### WORK TO BE COMPLETED
Would you transcribe exactly the lines from the beginning of the records below through the line with "You are a computer-use", both included, omitting the pictures?

········

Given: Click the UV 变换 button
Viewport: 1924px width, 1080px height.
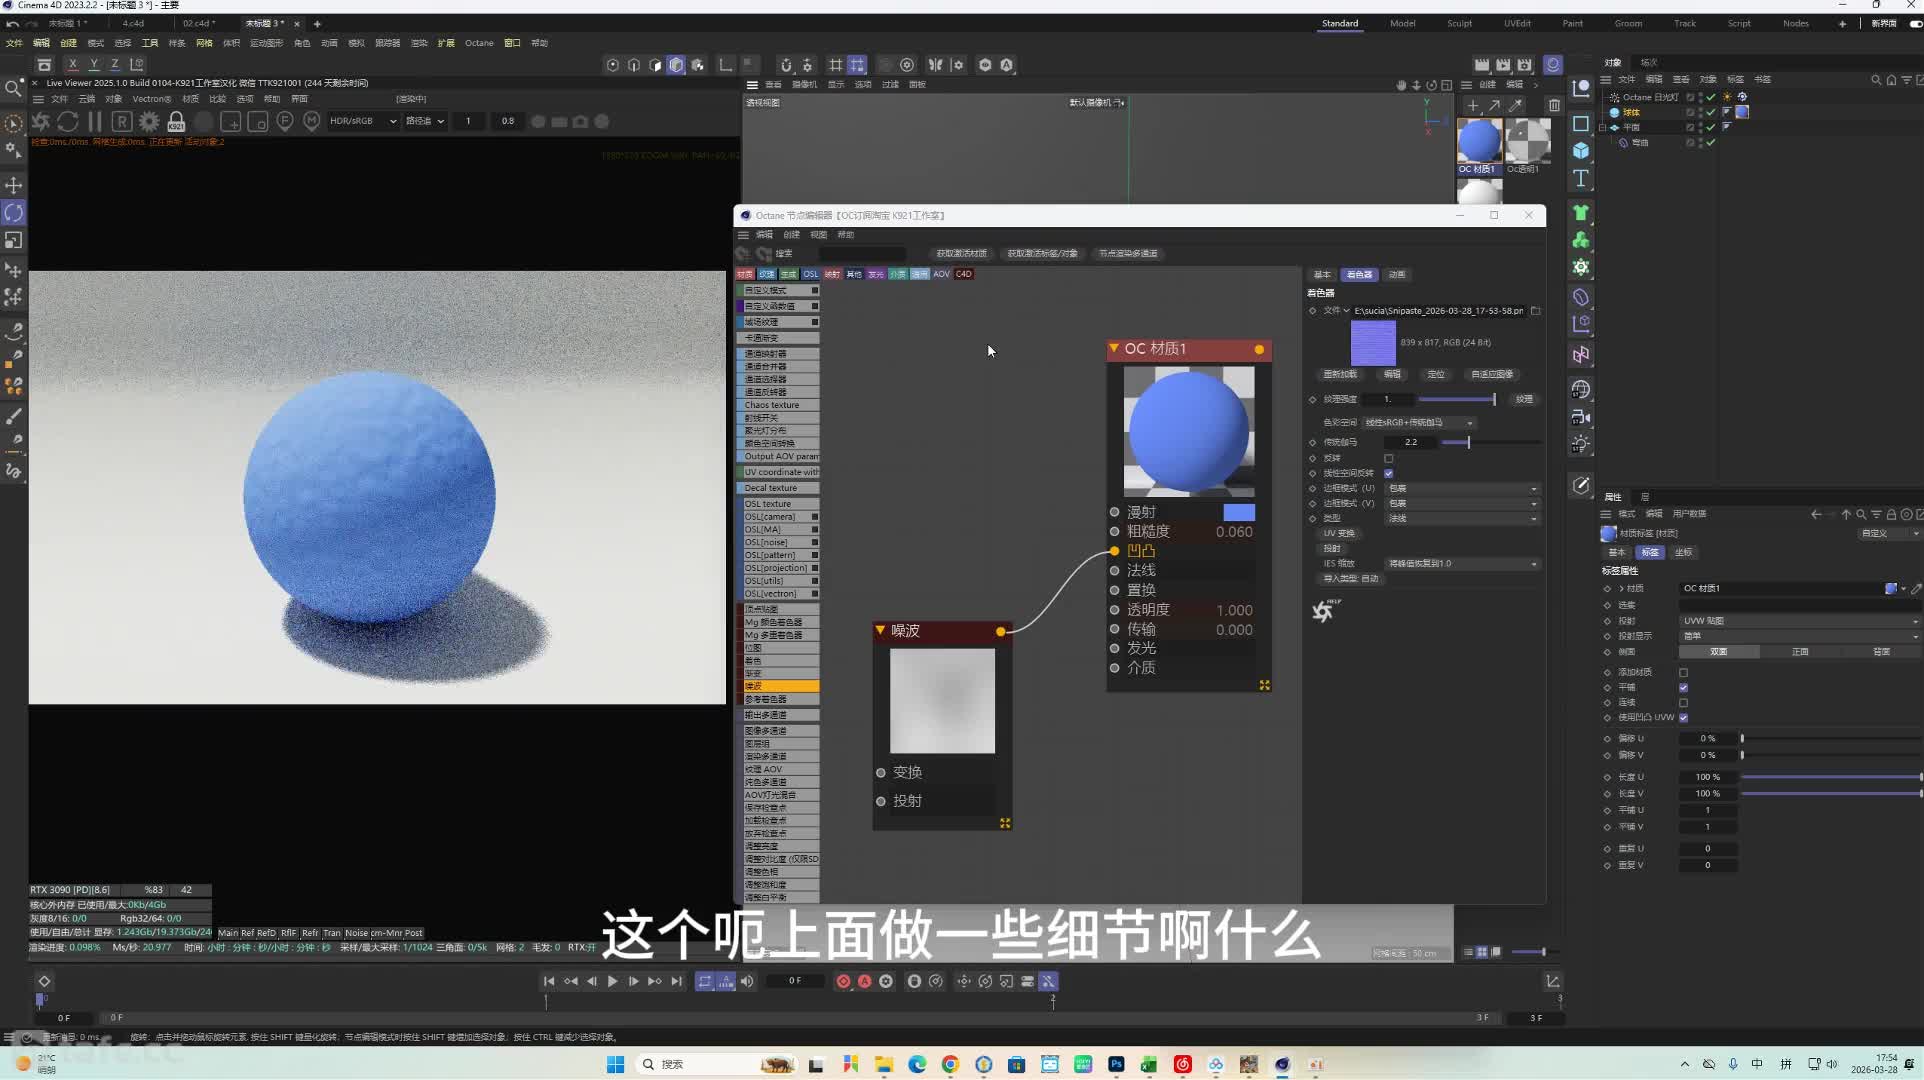Looking at the screenshot, I should (x=1338, y=533).
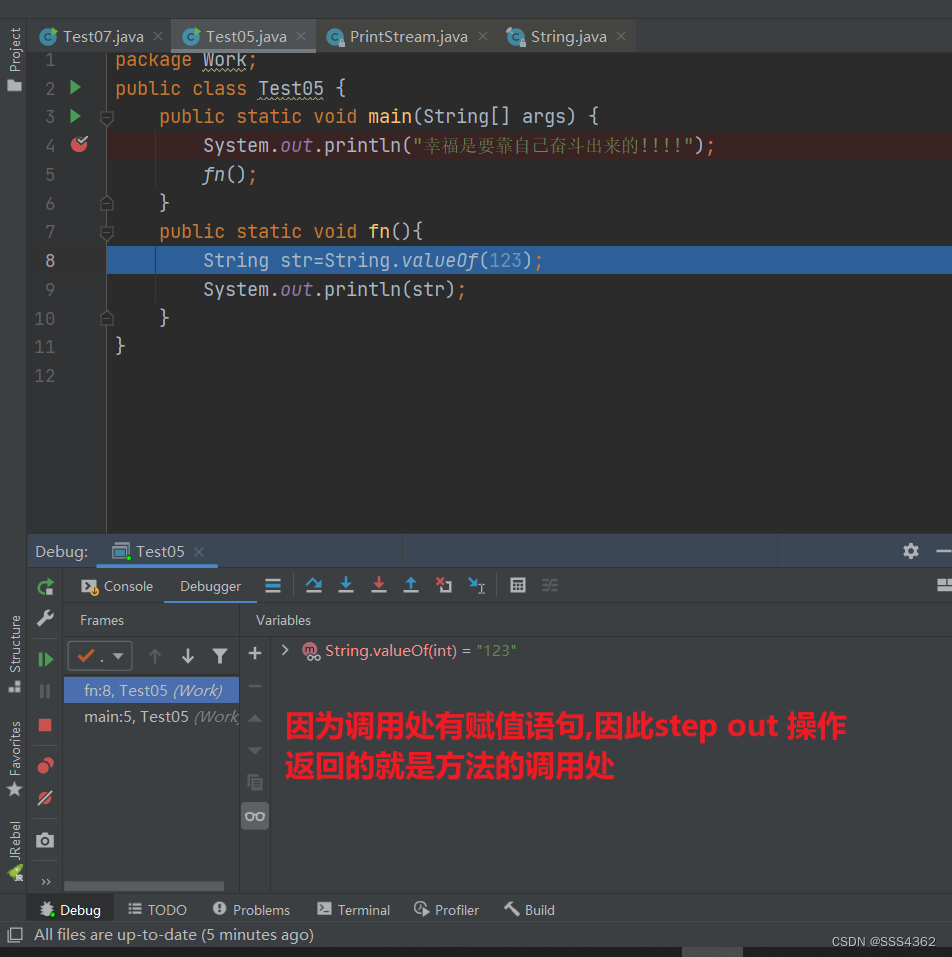Screen dimensions: 952x957
Task: Click the Step Out debugger icon
Action: coord(410,585)
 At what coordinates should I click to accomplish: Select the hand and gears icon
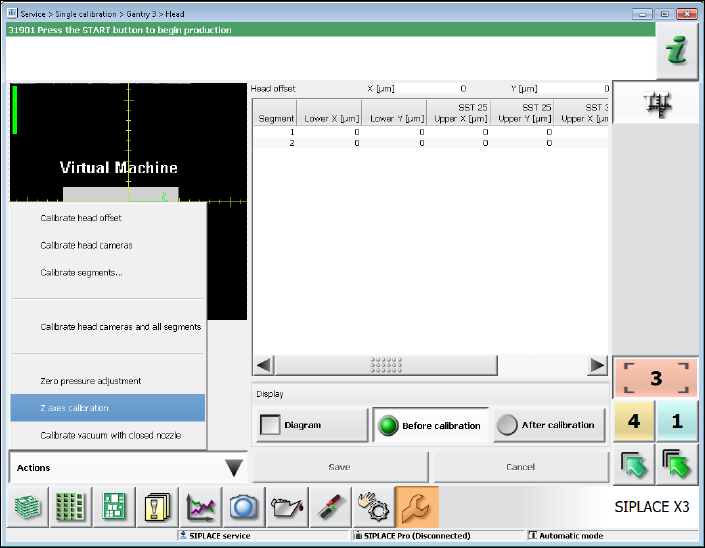tap(373, 507)
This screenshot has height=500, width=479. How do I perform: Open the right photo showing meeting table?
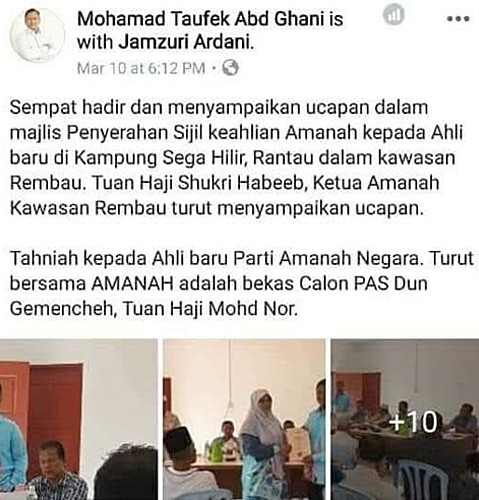pyautogui.click(x=405, y=419)
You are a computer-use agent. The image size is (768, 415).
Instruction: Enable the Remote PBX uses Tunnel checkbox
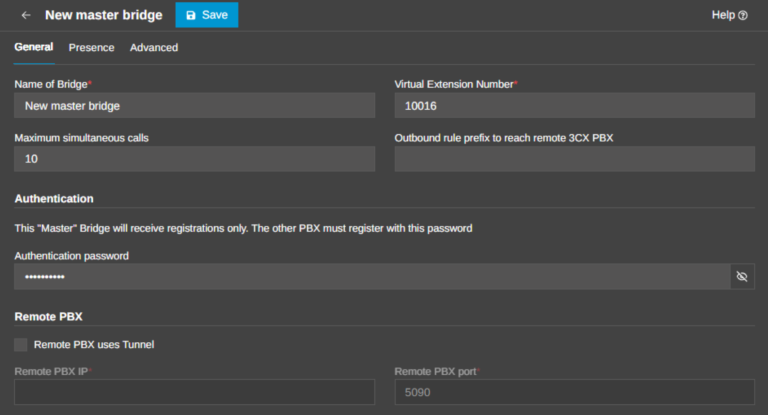click(21, 344)
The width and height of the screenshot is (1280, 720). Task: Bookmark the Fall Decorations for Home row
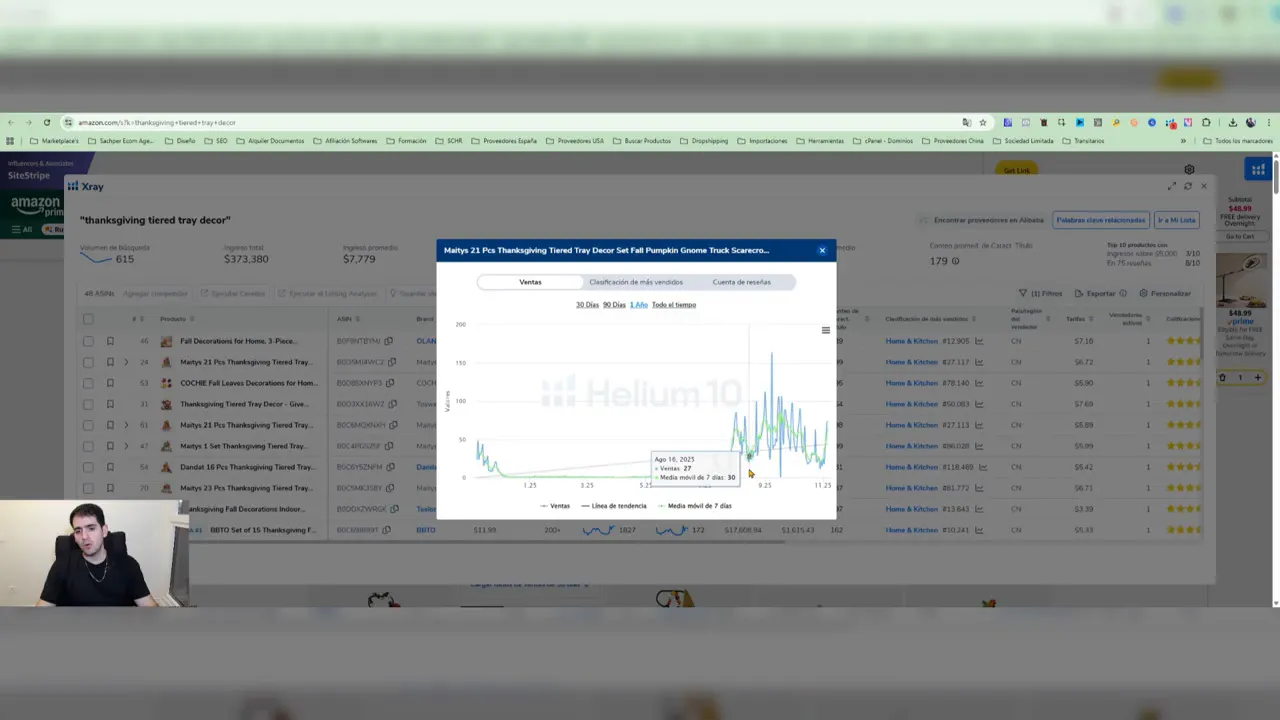(110, 341)
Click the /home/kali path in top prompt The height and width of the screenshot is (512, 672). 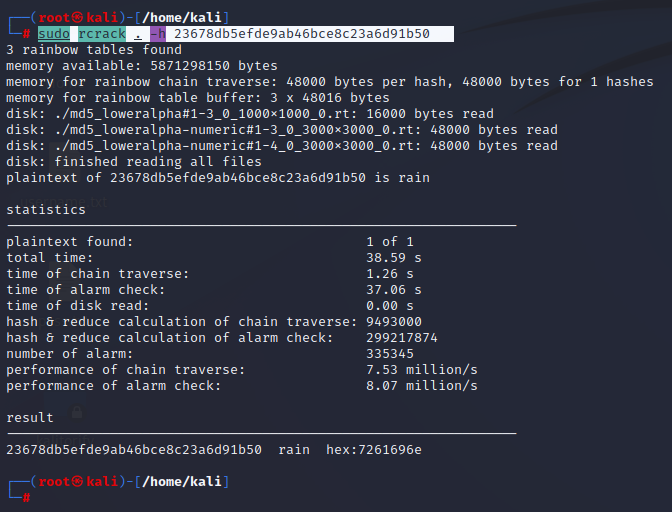tap(182, 18)
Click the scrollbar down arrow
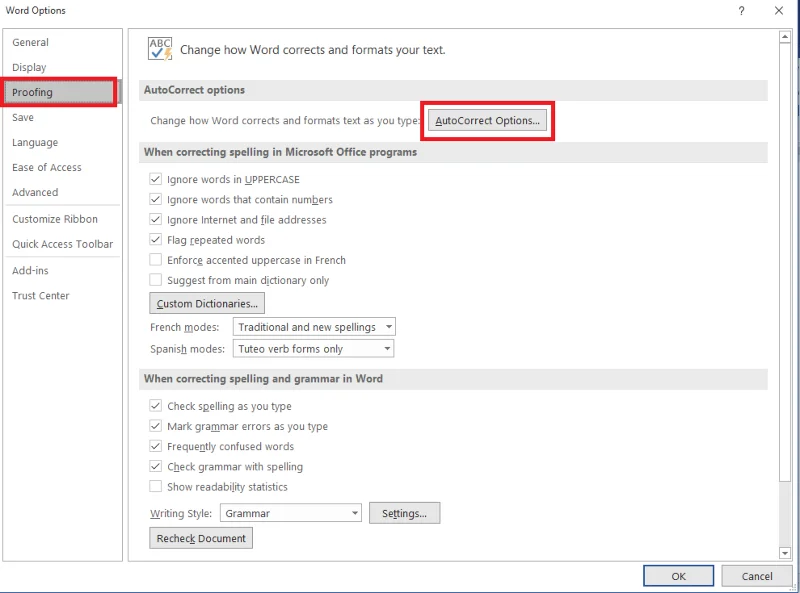The width and height of the screenshot is (800, 593). click(785, 553)
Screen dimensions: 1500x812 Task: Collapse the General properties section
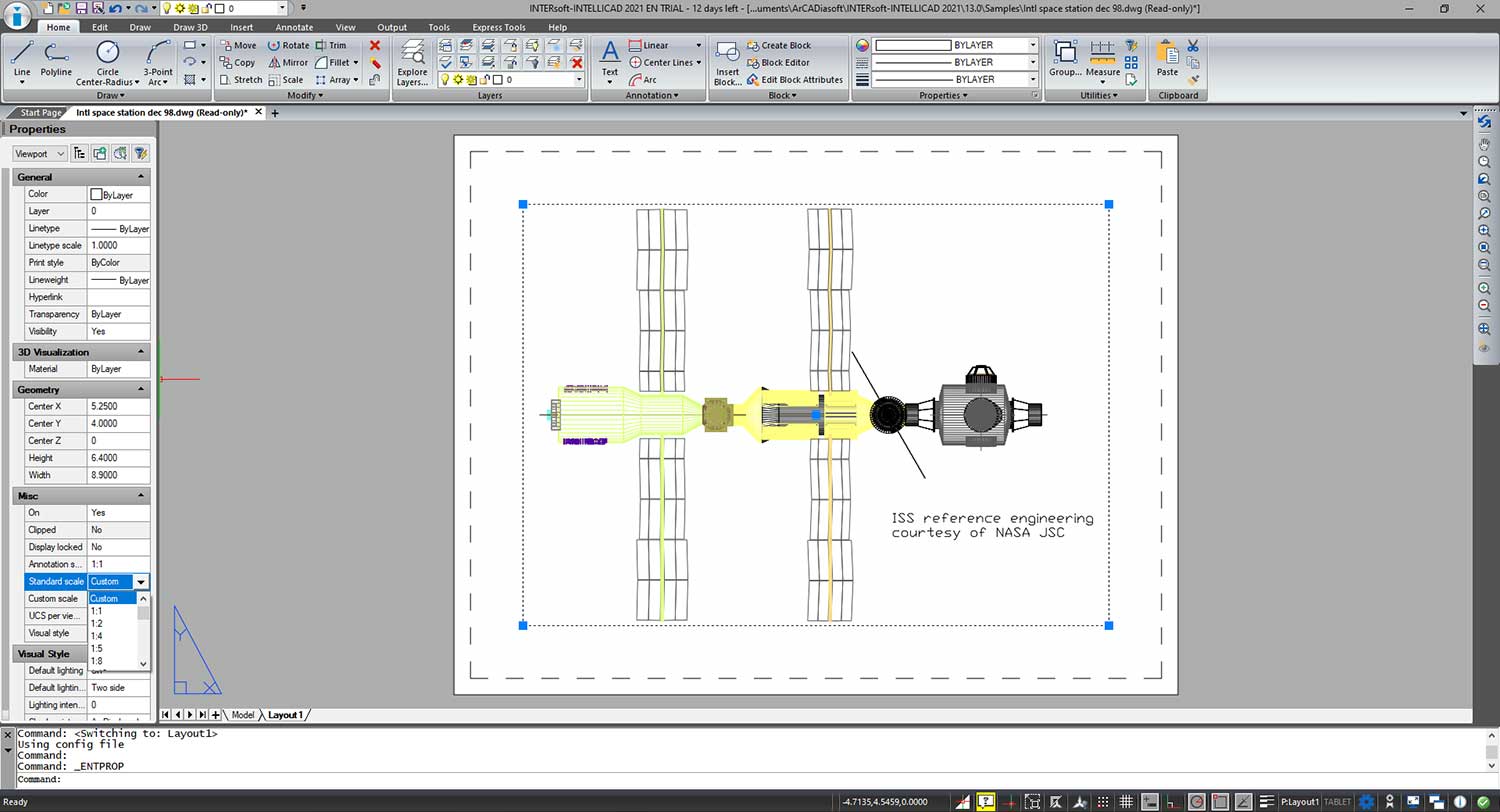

········

### ANSWER SECTION
Given: Click the UV 变换 button
Viewport: 1924px width, 1080px height.
Looking at the screenshot, I should (x=1338, y=533).
Screen dimensions: 952x957
Task: Click the Step Out debugger icon
Action: coord(410,585)
 At what coordinates should I click to accomplish: Select the hand and gears icon
tap(373, 507)
This screenshot has height=500, width=479. How do I perform: Open the right photo showing meeting table?
pyautogui.click(x=405, y=419)
You are a computer-use agent. The image size is (768, 415).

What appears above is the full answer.